Data provided
▼▼▼

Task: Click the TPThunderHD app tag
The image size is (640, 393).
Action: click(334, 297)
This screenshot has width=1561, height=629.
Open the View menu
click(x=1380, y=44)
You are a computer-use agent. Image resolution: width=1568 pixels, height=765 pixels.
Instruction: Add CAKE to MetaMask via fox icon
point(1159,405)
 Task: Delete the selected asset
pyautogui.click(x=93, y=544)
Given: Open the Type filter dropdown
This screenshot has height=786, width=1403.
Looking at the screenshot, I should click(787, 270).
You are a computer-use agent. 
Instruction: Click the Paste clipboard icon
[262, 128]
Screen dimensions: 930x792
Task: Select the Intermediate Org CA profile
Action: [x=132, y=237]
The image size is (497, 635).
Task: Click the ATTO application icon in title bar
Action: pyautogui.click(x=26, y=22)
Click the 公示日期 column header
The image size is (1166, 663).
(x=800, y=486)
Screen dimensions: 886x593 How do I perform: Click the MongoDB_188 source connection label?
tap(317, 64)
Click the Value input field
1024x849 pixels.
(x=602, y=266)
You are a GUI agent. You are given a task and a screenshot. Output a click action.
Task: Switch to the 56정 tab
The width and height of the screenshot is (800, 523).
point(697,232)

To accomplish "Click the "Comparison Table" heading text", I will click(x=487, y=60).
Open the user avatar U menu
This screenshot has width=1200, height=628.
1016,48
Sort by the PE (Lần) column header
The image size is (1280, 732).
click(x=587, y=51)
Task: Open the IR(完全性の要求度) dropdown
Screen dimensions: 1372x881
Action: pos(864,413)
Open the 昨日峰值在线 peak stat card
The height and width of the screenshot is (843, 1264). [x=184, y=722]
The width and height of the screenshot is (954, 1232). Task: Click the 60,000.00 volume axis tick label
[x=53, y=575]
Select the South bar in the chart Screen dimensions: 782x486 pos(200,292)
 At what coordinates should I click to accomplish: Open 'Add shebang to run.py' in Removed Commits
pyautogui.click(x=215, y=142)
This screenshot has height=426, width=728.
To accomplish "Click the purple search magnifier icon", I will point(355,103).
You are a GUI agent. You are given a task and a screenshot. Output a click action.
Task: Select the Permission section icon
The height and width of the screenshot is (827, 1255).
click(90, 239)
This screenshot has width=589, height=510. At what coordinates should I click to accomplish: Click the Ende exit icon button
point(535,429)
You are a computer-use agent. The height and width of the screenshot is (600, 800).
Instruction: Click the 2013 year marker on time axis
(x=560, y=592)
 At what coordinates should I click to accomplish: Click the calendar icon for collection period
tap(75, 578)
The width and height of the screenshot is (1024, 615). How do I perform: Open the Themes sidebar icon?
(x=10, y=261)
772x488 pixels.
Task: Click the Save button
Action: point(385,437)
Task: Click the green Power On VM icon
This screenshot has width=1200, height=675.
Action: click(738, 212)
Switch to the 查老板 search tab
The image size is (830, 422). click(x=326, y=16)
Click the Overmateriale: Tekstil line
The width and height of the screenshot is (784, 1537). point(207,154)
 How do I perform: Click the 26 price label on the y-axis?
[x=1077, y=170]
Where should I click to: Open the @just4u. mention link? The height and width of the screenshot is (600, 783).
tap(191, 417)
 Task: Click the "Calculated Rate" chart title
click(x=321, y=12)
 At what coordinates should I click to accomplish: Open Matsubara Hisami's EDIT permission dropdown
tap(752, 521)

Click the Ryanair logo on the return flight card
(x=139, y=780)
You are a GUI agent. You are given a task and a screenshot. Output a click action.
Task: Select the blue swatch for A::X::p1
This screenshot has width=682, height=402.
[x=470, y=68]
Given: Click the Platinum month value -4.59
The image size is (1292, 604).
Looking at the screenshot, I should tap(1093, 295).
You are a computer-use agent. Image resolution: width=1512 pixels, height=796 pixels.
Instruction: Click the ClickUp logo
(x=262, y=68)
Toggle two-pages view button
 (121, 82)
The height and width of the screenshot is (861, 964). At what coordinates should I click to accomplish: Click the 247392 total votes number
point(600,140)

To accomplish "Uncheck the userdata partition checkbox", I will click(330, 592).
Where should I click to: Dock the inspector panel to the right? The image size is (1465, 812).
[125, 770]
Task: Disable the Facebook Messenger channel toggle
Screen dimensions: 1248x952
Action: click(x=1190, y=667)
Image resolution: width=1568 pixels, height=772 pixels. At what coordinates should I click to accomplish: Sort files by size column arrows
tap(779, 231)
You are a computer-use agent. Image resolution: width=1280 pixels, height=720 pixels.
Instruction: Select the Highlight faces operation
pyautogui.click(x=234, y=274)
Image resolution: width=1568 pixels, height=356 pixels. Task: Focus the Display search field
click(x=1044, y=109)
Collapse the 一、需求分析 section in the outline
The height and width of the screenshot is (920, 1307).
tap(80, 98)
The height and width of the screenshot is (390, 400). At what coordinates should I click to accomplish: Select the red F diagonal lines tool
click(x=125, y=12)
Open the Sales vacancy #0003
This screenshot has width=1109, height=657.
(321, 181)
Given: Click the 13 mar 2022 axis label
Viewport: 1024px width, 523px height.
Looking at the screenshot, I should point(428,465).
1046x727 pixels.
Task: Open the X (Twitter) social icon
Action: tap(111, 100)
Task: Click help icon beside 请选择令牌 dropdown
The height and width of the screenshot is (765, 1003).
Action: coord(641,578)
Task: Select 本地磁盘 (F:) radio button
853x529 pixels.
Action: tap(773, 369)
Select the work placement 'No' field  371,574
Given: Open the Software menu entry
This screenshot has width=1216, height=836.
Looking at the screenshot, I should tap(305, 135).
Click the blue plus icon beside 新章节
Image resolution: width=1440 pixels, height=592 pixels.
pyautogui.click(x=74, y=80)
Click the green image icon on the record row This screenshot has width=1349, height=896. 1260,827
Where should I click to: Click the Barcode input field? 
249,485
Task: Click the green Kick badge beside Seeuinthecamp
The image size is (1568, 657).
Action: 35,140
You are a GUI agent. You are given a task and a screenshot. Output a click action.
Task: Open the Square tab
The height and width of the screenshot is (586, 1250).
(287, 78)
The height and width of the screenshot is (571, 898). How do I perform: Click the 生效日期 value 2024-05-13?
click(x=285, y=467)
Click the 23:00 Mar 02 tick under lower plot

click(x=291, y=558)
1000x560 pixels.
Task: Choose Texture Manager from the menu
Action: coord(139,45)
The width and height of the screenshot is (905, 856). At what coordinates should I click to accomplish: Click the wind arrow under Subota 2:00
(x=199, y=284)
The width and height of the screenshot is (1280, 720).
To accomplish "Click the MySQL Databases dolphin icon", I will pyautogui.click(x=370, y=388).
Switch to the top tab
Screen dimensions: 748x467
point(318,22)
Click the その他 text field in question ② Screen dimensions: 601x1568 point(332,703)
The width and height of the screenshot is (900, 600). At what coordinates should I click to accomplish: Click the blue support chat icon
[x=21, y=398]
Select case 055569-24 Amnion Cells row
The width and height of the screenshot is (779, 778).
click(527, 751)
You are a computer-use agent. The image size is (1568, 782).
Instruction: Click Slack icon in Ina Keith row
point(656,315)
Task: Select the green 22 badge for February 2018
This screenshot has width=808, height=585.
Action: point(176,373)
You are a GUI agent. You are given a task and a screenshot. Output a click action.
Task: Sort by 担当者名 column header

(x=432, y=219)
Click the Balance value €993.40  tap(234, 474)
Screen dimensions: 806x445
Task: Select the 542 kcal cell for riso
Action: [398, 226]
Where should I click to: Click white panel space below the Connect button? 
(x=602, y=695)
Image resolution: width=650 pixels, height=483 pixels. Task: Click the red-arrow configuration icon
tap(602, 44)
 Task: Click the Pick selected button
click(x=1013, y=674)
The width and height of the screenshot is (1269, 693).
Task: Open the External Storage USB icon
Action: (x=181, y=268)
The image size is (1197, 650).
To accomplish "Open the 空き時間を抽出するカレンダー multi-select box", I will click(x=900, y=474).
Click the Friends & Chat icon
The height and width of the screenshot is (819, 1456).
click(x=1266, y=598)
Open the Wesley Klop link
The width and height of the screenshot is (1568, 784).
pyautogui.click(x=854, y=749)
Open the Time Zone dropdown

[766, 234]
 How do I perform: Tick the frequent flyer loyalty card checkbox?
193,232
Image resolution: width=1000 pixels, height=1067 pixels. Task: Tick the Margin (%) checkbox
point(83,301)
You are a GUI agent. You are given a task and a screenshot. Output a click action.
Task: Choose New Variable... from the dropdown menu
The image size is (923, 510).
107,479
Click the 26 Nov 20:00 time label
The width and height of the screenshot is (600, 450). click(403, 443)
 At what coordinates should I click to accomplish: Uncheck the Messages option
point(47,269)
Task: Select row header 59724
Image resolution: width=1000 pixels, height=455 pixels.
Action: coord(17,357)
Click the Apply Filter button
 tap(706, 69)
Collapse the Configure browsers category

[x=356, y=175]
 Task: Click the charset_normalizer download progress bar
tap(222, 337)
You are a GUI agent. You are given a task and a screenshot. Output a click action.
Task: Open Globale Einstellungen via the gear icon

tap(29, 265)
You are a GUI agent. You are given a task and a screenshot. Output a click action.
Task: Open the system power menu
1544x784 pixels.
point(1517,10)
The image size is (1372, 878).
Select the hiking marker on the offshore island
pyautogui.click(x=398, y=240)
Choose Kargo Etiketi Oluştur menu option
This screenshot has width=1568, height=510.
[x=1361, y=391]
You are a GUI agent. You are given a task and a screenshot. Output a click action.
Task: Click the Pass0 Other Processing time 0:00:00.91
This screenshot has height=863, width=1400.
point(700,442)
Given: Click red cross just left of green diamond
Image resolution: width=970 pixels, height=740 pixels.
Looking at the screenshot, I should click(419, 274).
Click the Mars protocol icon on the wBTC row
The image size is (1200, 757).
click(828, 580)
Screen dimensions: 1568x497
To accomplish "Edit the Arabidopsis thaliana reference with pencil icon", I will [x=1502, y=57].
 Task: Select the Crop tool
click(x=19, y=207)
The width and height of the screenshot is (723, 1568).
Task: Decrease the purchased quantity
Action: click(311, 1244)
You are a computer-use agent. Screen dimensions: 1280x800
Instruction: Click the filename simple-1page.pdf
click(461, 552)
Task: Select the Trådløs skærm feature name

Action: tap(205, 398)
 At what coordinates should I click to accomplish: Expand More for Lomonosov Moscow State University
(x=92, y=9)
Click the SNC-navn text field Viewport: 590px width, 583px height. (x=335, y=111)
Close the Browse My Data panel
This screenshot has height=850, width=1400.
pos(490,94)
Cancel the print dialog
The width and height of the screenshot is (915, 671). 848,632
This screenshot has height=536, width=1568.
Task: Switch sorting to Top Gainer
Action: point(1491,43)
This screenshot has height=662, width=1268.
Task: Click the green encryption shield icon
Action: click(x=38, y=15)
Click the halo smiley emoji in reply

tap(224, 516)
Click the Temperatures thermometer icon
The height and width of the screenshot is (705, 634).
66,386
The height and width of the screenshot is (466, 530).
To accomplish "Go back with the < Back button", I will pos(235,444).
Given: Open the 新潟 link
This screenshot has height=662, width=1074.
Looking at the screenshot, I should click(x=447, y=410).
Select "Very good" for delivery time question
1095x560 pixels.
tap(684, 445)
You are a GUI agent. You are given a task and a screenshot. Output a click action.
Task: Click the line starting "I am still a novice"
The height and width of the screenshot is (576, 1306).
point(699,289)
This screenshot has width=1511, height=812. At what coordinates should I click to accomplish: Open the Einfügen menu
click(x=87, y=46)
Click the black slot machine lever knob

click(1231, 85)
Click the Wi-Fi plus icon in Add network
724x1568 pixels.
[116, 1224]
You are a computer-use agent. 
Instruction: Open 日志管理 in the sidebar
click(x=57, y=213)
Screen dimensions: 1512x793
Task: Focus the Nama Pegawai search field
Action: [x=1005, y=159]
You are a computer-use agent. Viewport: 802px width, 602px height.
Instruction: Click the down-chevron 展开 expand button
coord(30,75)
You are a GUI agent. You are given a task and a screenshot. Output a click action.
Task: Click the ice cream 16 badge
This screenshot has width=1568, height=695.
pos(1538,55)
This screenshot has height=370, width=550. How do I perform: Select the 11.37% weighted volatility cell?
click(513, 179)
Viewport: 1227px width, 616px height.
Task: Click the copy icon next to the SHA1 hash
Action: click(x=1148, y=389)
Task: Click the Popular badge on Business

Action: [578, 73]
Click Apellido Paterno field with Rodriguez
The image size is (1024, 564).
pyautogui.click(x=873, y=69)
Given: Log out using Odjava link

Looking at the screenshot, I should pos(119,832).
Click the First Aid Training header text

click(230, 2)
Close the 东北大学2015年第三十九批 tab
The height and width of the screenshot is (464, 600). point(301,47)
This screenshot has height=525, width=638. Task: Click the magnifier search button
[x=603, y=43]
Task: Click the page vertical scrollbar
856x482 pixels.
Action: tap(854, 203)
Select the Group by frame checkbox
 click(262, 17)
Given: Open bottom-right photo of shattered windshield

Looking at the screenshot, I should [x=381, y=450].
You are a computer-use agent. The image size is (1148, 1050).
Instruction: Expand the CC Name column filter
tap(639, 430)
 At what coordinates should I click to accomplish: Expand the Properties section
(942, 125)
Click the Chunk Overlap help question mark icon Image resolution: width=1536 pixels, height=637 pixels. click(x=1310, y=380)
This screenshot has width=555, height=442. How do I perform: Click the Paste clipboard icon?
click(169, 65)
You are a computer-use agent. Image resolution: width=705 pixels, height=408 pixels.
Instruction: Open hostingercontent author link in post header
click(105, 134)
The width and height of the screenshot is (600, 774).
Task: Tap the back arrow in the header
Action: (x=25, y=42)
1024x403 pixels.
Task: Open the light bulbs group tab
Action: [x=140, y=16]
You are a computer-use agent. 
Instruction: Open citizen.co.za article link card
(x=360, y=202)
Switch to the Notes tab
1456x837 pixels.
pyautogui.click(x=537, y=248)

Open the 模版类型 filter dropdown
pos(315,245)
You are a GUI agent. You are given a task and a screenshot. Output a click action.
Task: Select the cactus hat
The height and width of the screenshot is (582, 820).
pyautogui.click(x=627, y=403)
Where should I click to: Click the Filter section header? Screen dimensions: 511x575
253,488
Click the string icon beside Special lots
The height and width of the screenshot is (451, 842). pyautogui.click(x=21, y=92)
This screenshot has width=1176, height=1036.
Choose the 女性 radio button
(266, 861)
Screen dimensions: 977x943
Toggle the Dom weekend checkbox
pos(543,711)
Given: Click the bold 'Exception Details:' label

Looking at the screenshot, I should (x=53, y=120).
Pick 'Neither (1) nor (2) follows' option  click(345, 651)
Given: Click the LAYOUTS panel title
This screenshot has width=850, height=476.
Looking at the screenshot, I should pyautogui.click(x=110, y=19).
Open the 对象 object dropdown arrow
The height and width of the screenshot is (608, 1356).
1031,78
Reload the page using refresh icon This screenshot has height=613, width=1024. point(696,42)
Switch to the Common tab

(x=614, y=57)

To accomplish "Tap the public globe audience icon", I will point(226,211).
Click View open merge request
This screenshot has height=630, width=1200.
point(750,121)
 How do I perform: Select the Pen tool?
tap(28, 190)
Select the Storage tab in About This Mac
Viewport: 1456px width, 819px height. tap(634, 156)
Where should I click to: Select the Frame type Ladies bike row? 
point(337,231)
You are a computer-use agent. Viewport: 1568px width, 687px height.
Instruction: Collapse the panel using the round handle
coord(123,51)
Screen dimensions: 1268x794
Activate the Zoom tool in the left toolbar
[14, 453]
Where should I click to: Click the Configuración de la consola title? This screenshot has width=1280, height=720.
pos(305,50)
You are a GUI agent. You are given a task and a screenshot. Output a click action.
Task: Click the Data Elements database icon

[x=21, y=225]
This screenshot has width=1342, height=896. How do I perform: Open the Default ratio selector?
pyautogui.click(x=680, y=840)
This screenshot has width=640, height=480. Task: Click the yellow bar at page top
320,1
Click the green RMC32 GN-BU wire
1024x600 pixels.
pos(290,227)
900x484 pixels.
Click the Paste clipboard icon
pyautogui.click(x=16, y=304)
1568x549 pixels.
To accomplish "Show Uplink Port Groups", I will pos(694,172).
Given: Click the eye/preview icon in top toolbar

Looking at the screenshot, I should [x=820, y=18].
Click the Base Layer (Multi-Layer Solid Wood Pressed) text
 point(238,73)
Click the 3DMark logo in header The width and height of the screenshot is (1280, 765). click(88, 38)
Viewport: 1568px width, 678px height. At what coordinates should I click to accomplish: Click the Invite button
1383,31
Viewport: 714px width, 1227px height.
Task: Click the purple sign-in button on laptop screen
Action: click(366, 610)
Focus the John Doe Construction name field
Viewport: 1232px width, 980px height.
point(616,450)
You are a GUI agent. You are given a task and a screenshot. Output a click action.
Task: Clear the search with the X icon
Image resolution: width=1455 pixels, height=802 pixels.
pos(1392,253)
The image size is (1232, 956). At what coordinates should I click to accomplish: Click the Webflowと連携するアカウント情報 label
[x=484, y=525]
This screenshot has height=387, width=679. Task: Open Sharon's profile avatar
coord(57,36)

▲▲▲

From the listing, copy every line where the string "help" appears.

Answer below
Task: Click help icon beside 请选择令牌 dropdown
Click the Chunk Overlap help question mark icon Image resolution: width=1536 pixels, height=637 pixels. click(x=1310, y=380)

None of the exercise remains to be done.